### INSTRUCTION A:
In the SGCheck manual source, what option must be given on the Valgrind command line to use this tool?

1<?xml version="1.0"?> <!-- -*- sgml -*- -->
2<!DOCTYPE chapter PUBLIC "-//OASIS//DTD DocBook XML V4.2//EN"
3          "http://www.oasis-open.org/docbook/xml/4.2/docbookx.dtd"
4[ <!ENTITY % vg-entities SYSTEM "../../docs/xml/vg-entities.xml"> %vg-entities; ]>
5
6
7<chapter id="sg-manual"
8         xreflabel="SGCheck: an experimental stack and global array overrun detector">
9  <title>SGCheck: an experimental stack and global array overrun detector</title>
10
11<para>To use this tool, you must specify
12<option>--tool=exp-sgcheck</option> on the Valgrind
13command line.</para>
14
15
16
17
18<sect1 id="sg-manual.overview" xreflabel="Overview">
19<title>Overview</title>
20
21<para>SGCheck is a tool for finding overruns of stack and global
22arrays.  It works by using a heuristic approach derived from an
23observation about the likely forms of stack and global array accesses.
24</para>
25
26</sect1>
27
28
29
30
31<sect1 id="sg-manual.options" xreflabel="SGCheck Command-line Options">
32<title>SGCheck Command-line Options</title>
33
34<para id="sg.opts.list">There are no SGCheck-specific command-line options at present.</para>
35<!--
36<para>SGCheck-specific command-line options are:</para>
37
38
39<variablelist id="sg.opts.list">
40</variablelist>
41-->
42
43</sect1>
44
45
46
47<sect1 id="sg-manual.how-works.sg-checks"
48       xreflabel="How SGCheck Works">
49<title>How SGCheck Works</title>
50
51<para>When a source file is compiled
52with <option>-g</option>, the compiler attaches DWARF3
53debugging information which describes the location of all stack and
54global arrays in the file.</para>
55
56<para>Checking of accesses to such arrays would then be relatively
57simple, if the compiler could also tell us which array (if any) each
58memory referencing instruction was supposed to access.  Unfortunately
59the DWARF3 debugging format does not provide a way to represent such
60information, so we have to resort to a heuristic technique to
61approximate it.  The key observation is that
62   <emphasis>
63   if a memory referencing instruction accesses inside a stack or
64   global array once, then it is highly likely to always access that
65   same array</emphasis>.</para>
66
67<para>To see how this might be useful, consider the following buggy
68fragment:</para>
69<programlisting><![CDATA[
70   { int i, a[10];  // both are auto vars
71     for (i = 0; i <= 10; i++)

### INSTRUCTION B:
Please rewrite the entries below, everything from the line containing "Task: Open help icon beside Taux de texture" down to the line containing "click(439, 12)", as a Markdown table with the columns Row and Entry line. Leave out the pictures.

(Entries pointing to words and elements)
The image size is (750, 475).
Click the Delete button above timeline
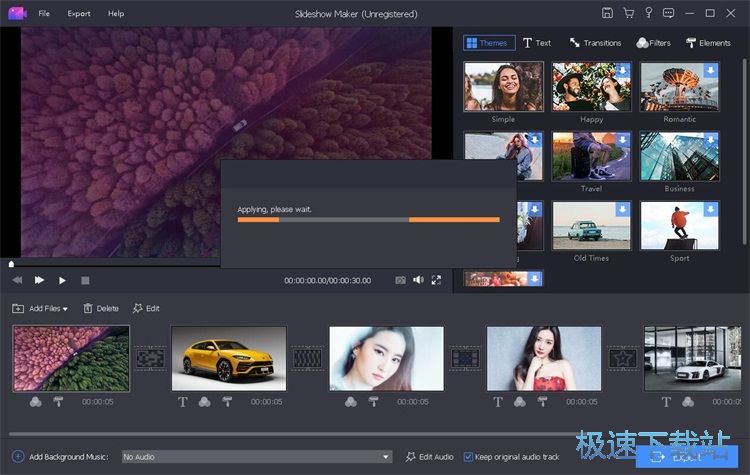[101, 309]
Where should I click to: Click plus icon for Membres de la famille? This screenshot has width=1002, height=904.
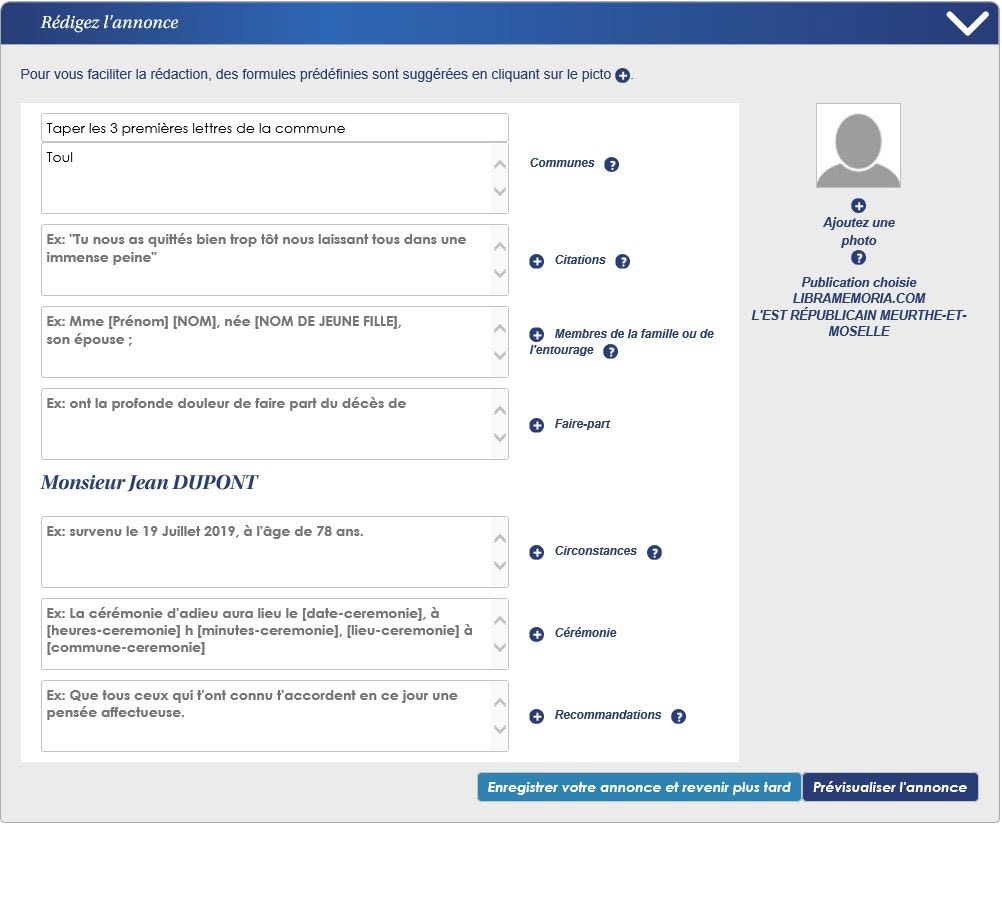tap(536, 335)
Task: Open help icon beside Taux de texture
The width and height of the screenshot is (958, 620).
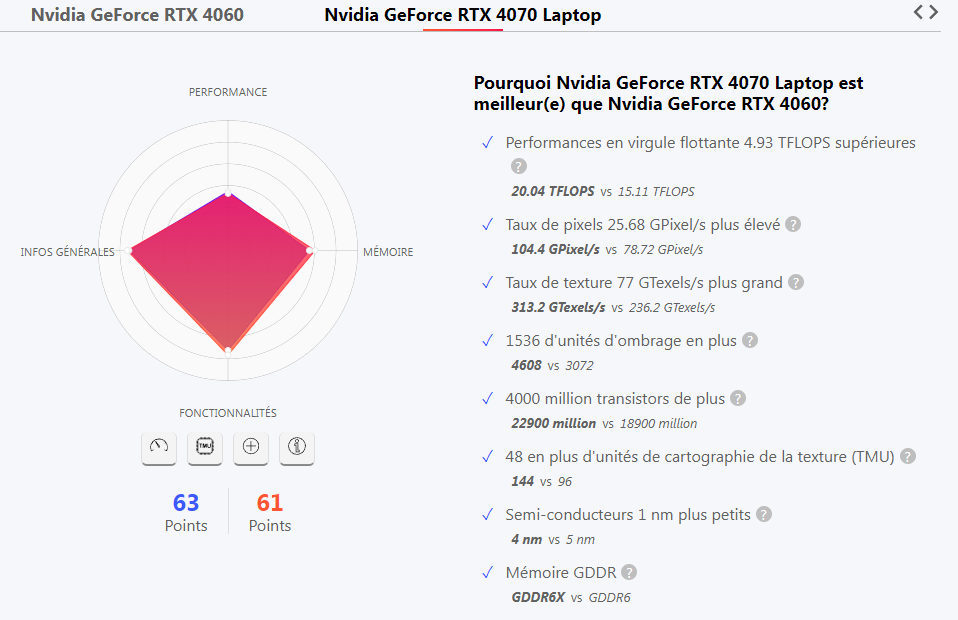Action: pyautogui.click(x=795, y=282)
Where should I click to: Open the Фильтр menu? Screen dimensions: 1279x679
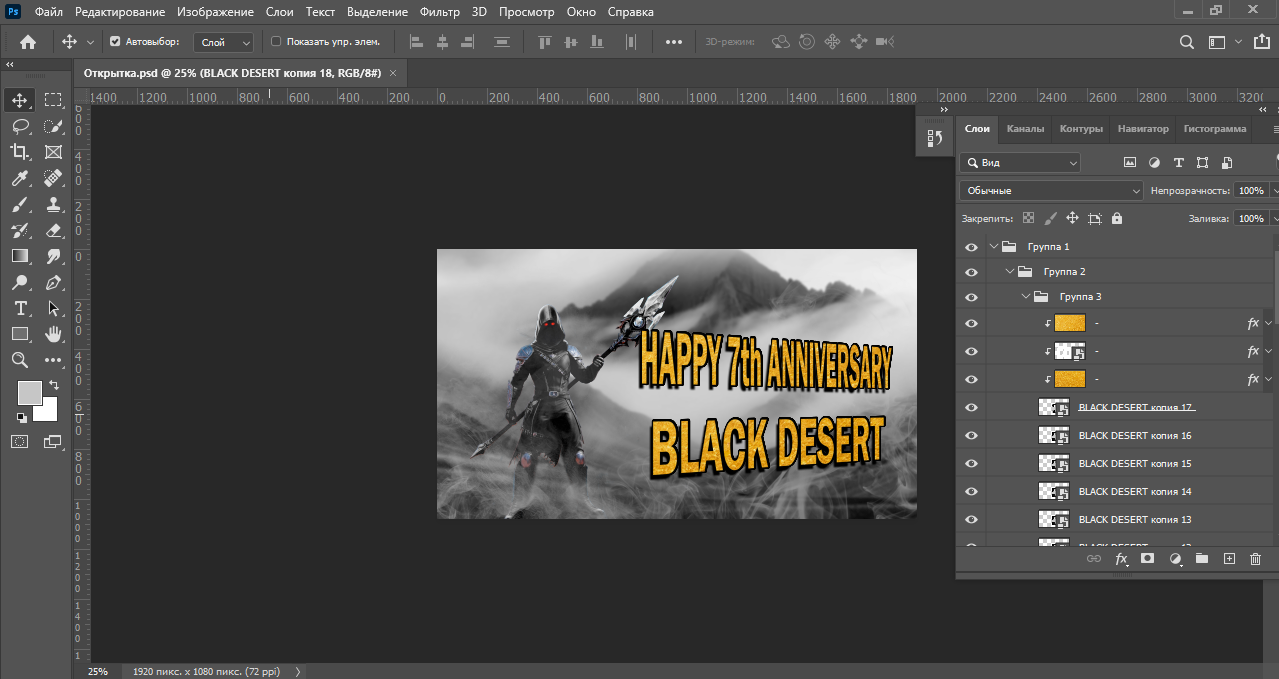click(439, 12)
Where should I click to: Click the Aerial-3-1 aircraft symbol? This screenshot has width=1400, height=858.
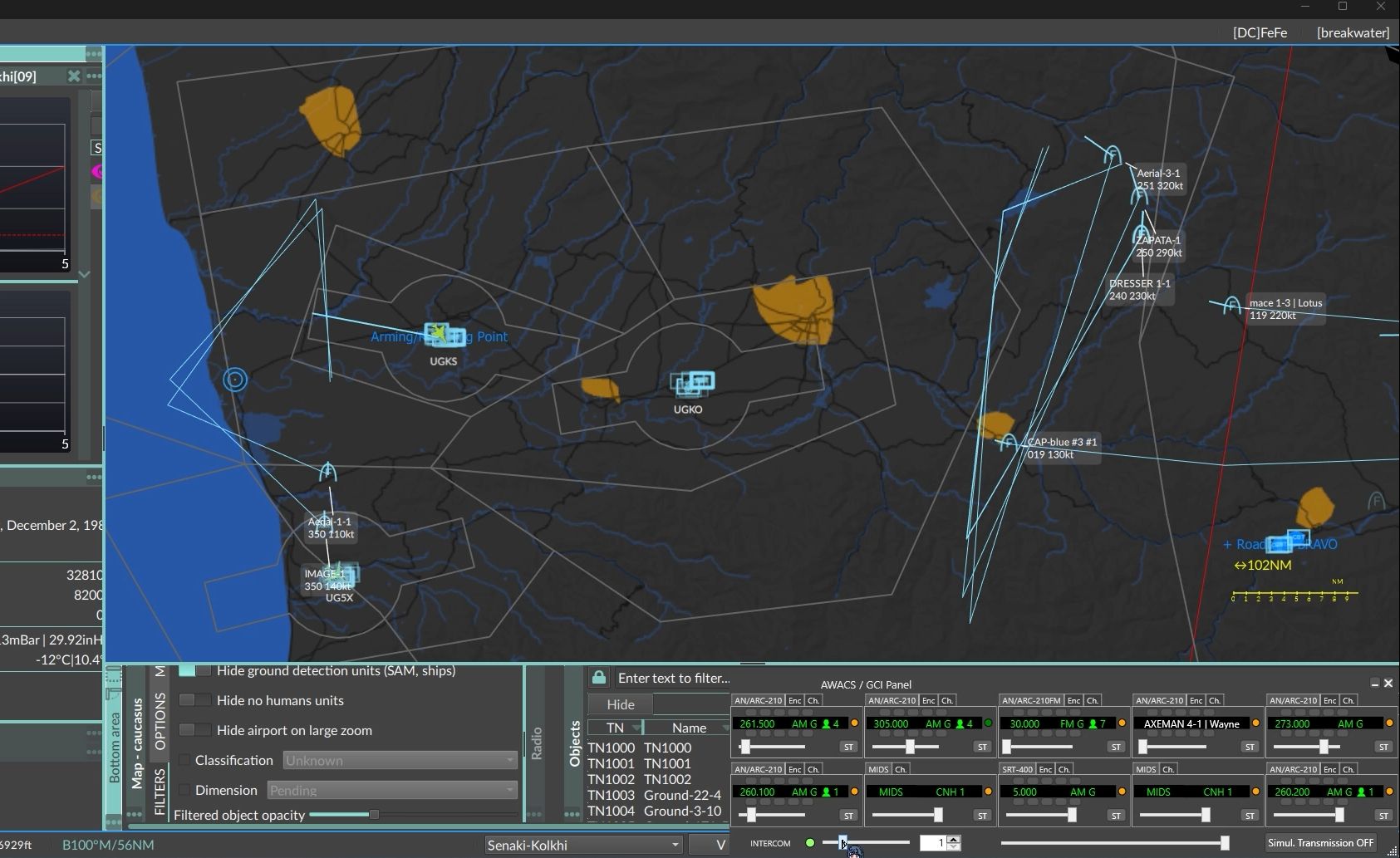1113,154
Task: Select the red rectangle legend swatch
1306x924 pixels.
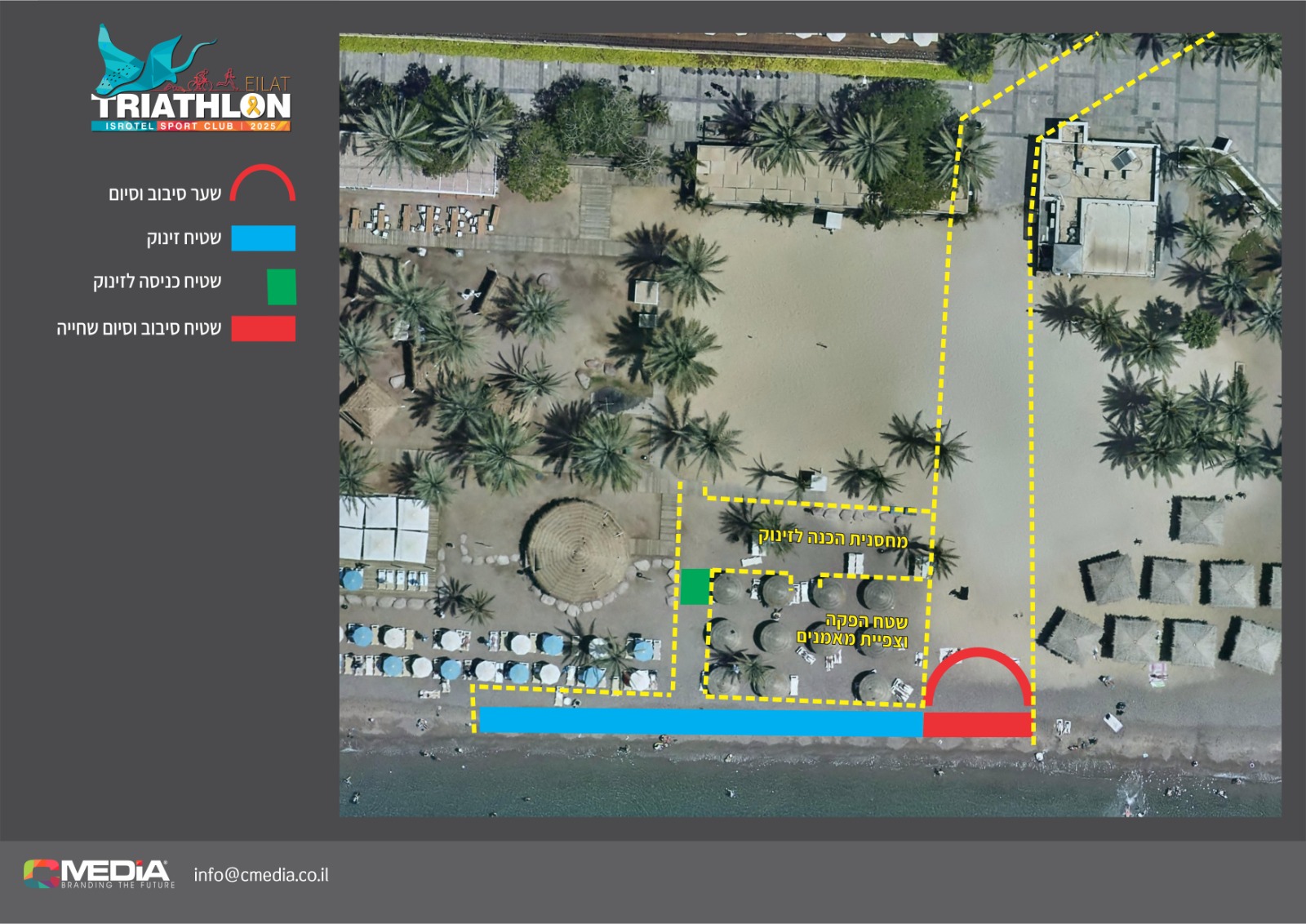Action: [x=263, y=329]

### FULL SOLUTION A:
--tool=exp-sgcheck

### FULL SOLUTION B:
| Row | Entry line |
|---|---|
| 1 | Task: Open help icon beside Taux de texture |
| 2 | The width and height of the screenshot is (958, 620). |
| 3 | Action: pyautogui.click(x=795, y=282) |
| 4 | Where should I click to: Open the Фильтр menu? Screen dimensions: 1279x679 |
| 5 | click(439, 12) |